Weasels and Wisemen:
Ethics and Ethnicity in the Work of David Mamet


Weasels and Wisemen: Ethics and Ethnicity in the Work of David Mamet. By Leslie Kane. New York: St. Martin's Press, 1999; pp. xii + 404. $55.00.

Leslie Kane's Weasels and Wisemen: Ethics and Ethnicity in the Work of David Mamet examines the impact of the playwright's "renewed Jewish faith" (3) on his theatre and cinema since 1975. Moving from the unpublished play Marranos to the Hollywood screenplay The Edge (1997), Kane identifies the "diction, discourse, depiction and disconnection of drifters, con artists, stoop philosophers, and scholars" (3) in works "seemingly devoid of ethnic reference" (2) as Mamet's definitively Jewish aesthetic. In chapters rich in biblical allusion, scriptural [End Page 432] exegesis, and Jewish cultural history, Kane argues that the "Jewish thought, values, and cultural experience" (1) central to Mamet's canon are shaped by the "ethical ideals and moral imperatives" (2) of Judaic law. Kane's study explores (Jewish) pedagogy as a central theme in Mamet's canon that is an expression of his own "moral vision": a "personal quest to rediscover Jewish history and reaffirm its teachings, both threatened by assimilation and anti-Semitism" (23).

Kane locates this pedagogical dynamic or "teaching trope" in the interactions between Mamet's signature con men, spin doctors, and thieves. Grounding her study in Martin Buber's notion of education as a central tenet of Judaism, Kane reads male relationships in, for example, American Buffalo, Glengarry Glen Ross, Speed-the-Plow, and Things Change not as mercenary or essentially disingenuous--as they have been positioned in many critical accounts--but as the "site of ethical choices and consequences of conduct" (2). Indeed, throughout Mamet's work, "every transaction is an act of faith or the loss of it" even as these protagonists reveal themselves to be ethically flawed. In American Buffalo, for example, as the junk shop owner Don plans a heist, he "teaches" his naïve accomplice Bob, whom he will betray, about "the skill, loyalty, health, self-reliance, and vigilance on the job" central in Kedoshim, the Torah's discussion of ethical laws. Don gives a lecture on the "business of life" ("watch your back, do a job right") that supercedes his own actions and sets high standards of obligation and conduct" (31). In this teacher-student relationship, a "symbolic, biblical, and ethnic referent" (55) in Mamet's canon, Don's treachery almost precipitates Bob's death before he later decides, in accordance with Leviticus 18:5, that he must save Bob's life (51). Although the play's characters "may be labeled liars, fabricators, and frauds" (50), Kane argues, Don's guilt leads him to self-knowledge, and his example illustrates for Bob a valuable lesson about the difficulty of making moral choices.

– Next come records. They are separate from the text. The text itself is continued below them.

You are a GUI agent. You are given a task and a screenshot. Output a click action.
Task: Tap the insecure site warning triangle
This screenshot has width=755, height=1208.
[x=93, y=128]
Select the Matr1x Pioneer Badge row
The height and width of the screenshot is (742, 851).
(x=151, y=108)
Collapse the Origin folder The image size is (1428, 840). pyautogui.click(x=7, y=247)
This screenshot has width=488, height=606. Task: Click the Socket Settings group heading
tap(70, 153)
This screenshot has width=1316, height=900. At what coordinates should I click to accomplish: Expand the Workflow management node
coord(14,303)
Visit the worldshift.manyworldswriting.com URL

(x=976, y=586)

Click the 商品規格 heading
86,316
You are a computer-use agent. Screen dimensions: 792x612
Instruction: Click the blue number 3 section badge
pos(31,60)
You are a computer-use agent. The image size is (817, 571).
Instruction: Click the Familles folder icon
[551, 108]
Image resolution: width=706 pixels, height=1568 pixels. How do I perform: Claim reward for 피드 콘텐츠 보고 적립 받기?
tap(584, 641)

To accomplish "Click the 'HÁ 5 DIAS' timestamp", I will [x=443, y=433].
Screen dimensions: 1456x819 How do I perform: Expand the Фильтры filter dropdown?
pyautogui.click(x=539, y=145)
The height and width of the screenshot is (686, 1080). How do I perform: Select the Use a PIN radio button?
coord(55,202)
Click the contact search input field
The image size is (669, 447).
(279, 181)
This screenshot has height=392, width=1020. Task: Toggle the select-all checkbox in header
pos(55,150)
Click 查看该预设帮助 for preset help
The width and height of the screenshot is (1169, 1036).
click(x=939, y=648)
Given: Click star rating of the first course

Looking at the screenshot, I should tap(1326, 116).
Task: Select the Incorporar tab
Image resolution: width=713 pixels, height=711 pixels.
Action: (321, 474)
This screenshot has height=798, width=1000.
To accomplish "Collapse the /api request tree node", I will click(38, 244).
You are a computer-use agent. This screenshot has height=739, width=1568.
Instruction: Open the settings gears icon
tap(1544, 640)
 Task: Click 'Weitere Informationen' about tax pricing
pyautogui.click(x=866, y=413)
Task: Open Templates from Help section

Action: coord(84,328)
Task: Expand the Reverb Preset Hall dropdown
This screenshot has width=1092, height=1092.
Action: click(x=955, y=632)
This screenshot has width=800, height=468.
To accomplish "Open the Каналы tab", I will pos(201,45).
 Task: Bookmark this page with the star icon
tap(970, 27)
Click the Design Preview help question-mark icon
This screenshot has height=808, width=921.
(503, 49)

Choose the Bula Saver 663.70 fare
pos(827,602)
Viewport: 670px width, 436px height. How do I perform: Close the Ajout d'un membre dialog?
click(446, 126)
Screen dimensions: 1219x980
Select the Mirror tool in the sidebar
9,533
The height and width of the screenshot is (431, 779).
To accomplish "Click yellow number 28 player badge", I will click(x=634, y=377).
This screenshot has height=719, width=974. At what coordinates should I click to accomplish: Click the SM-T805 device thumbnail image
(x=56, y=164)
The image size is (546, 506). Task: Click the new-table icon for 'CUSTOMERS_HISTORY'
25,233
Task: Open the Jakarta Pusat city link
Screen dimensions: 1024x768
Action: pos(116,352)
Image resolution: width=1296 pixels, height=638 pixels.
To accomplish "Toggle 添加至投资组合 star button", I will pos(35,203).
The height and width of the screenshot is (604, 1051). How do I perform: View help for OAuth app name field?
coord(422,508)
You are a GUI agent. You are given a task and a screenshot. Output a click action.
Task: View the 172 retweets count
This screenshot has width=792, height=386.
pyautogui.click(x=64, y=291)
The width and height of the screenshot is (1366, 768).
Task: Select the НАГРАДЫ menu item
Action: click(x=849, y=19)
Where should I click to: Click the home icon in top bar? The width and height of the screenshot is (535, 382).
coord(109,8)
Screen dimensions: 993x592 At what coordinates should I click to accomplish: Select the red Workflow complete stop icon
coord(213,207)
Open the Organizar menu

Kane underpins her focus on Judaic law with rigorous attention to Mamet's use of language, which she understands as a discourse filled with the "rhythm, minimalism, and cadence of Yiddish" (3). The storytelling, axioms, aphorisms, and aggressive dialogue of Mamet's protagonists also evoke both the aggadic (imaginative) aspect of Jewish narrative and the "six-thousand year-old Jewish tradition of argument" of the Talmud (3). More significantly, though, this ethnically encoded discourse suggests European notions of Yiddish and Hebrew as linguistic signifiers of Jewish cunning and criminality. Using Sander Gilman's cultural history of Jewish discourse and antisemitic stereotypes, Kane establishes Mamet's use of stereotype as evidence of his concern with Jewish persecution. As such, she urges us to consider the crimes of his protagonists as legitimate, moral responses to their oppressive circumstances. Just as Joao learns in Marranos that he must lie to keep secret his Jewish identity during the Inquisition, Levene's deceptions in Glengarry Glen Ross are a "method of survival" against his boss, the "cold, critical" (98) gentile who embodies "flagrant, abhorrent anti-Semitism" (100). In this context, Kane gives a provocatively sympathetic reading of Oleanna's John, the verbose "scholar Jew...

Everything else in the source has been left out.